[Start of Attachment]

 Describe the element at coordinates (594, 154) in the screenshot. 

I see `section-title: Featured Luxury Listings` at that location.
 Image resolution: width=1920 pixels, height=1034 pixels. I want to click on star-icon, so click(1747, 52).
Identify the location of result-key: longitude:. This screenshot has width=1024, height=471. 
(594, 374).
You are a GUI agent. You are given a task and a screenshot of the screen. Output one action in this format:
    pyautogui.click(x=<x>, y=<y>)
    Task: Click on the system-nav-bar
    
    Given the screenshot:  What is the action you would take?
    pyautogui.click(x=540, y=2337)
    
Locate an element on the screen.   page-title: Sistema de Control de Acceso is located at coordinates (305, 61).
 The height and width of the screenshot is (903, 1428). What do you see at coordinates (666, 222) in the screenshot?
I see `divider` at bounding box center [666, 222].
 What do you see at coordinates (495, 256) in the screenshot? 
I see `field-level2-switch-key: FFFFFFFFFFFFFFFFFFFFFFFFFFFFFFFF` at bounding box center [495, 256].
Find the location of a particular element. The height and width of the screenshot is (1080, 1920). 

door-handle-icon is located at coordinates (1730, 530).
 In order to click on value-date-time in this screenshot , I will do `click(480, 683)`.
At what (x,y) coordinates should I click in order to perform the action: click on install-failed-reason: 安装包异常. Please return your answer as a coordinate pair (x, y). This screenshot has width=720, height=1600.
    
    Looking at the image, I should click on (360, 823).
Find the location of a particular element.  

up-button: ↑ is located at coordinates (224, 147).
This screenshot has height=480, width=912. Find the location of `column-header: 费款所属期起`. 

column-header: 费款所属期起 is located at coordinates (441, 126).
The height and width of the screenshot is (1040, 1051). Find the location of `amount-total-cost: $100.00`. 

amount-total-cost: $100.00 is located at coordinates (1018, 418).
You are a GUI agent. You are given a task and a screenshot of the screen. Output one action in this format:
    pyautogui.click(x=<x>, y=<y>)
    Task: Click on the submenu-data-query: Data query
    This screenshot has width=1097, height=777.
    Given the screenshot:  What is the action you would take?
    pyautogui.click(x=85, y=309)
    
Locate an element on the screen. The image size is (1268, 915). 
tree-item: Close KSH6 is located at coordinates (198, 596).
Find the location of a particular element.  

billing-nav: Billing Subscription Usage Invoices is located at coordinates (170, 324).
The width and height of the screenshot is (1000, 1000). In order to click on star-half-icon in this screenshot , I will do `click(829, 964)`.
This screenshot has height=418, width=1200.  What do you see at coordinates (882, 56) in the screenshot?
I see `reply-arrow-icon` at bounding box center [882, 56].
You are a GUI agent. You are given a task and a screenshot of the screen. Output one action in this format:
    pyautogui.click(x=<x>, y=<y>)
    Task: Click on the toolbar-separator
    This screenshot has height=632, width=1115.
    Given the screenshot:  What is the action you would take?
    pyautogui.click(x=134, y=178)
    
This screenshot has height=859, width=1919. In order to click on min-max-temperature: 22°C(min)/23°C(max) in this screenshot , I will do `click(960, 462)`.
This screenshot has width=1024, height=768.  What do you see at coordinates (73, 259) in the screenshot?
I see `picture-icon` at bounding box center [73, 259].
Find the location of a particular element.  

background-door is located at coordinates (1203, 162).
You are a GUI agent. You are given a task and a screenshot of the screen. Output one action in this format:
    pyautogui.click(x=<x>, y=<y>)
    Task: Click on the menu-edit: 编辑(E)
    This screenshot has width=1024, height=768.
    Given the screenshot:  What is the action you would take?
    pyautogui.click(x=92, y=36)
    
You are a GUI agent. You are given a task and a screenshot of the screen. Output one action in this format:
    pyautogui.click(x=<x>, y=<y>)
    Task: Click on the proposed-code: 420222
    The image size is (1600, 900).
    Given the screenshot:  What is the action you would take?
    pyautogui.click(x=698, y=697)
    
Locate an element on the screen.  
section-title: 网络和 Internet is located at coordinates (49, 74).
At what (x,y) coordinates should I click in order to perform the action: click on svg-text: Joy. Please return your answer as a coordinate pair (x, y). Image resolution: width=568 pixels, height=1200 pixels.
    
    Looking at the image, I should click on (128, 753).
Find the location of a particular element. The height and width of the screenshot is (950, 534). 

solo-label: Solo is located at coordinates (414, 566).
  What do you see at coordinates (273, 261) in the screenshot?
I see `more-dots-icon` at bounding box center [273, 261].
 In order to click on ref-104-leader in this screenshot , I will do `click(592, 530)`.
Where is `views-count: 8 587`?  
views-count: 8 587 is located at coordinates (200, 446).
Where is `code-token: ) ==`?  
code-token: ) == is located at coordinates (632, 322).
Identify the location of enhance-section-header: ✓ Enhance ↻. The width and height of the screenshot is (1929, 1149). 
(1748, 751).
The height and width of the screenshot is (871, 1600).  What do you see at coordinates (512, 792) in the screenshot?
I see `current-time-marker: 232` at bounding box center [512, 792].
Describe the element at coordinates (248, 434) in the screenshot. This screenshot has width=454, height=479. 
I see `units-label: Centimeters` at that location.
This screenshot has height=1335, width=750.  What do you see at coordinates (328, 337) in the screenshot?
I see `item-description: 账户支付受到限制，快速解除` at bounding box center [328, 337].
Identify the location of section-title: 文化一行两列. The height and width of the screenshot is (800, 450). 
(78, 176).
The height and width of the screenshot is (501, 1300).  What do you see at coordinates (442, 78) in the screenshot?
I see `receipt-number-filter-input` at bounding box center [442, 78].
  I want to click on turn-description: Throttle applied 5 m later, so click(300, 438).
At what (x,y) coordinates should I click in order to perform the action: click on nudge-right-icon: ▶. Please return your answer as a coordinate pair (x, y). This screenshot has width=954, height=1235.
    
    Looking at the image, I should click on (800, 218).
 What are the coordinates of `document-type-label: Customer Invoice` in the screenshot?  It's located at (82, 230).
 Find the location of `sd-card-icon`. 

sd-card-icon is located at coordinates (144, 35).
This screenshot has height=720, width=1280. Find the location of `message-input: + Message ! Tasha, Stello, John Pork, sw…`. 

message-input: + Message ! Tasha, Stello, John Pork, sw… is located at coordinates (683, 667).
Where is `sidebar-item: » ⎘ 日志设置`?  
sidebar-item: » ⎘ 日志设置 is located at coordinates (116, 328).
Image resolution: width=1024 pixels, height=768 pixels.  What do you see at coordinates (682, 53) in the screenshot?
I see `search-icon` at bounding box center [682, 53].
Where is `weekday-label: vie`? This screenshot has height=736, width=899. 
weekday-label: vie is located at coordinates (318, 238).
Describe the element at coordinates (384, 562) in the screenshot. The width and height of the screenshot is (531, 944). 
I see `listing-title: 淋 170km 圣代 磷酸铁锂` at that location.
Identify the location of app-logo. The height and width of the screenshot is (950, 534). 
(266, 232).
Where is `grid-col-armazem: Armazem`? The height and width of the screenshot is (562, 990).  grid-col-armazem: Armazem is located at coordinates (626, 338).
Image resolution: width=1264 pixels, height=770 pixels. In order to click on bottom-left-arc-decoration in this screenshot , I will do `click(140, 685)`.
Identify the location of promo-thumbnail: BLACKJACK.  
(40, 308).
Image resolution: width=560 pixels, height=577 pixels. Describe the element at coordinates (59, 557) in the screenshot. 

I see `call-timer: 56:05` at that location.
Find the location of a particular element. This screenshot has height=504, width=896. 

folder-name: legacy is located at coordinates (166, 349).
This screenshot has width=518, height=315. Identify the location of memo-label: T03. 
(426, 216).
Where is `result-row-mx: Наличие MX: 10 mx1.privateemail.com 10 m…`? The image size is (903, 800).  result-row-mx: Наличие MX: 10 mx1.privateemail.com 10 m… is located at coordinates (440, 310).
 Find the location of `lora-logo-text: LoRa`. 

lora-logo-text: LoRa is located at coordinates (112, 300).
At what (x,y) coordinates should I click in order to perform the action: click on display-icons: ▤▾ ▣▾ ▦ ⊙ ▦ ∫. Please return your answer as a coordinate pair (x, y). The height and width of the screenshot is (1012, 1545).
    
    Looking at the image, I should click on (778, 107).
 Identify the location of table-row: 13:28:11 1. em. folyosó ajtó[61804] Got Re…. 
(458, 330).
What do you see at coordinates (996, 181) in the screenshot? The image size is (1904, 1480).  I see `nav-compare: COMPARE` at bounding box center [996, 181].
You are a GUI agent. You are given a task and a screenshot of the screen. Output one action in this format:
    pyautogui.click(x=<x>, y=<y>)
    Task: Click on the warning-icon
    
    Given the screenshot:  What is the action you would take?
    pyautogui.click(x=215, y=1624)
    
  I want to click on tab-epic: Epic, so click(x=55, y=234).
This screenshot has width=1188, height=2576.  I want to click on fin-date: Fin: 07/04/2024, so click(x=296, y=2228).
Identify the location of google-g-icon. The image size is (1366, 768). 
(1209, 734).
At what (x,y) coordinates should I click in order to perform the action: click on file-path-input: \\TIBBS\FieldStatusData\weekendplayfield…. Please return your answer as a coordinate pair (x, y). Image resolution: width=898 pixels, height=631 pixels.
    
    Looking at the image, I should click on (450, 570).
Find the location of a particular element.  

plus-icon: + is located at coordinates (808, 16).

[End of Attachment]

— WHAT YOU SHOULD DO —
Copy out the stretch of the material from the line containing "This screenshot has height=480, width=912." through the line containing "amount-total-cost: $100.00 is", unchanged.

— OUTPUT BELOW —
This screenshot has height=480, width=912. Find the location of `column-header: 费款所属期起`. 

column-header: 费款所属期起 is located at coordinates (441, 126).
The height and width of the screenshot is (1040, 1051). Find the location of `amount-total-cost: $100.00`. 

amount-total-cost: $100.00 is located at coordinates (1018, 418).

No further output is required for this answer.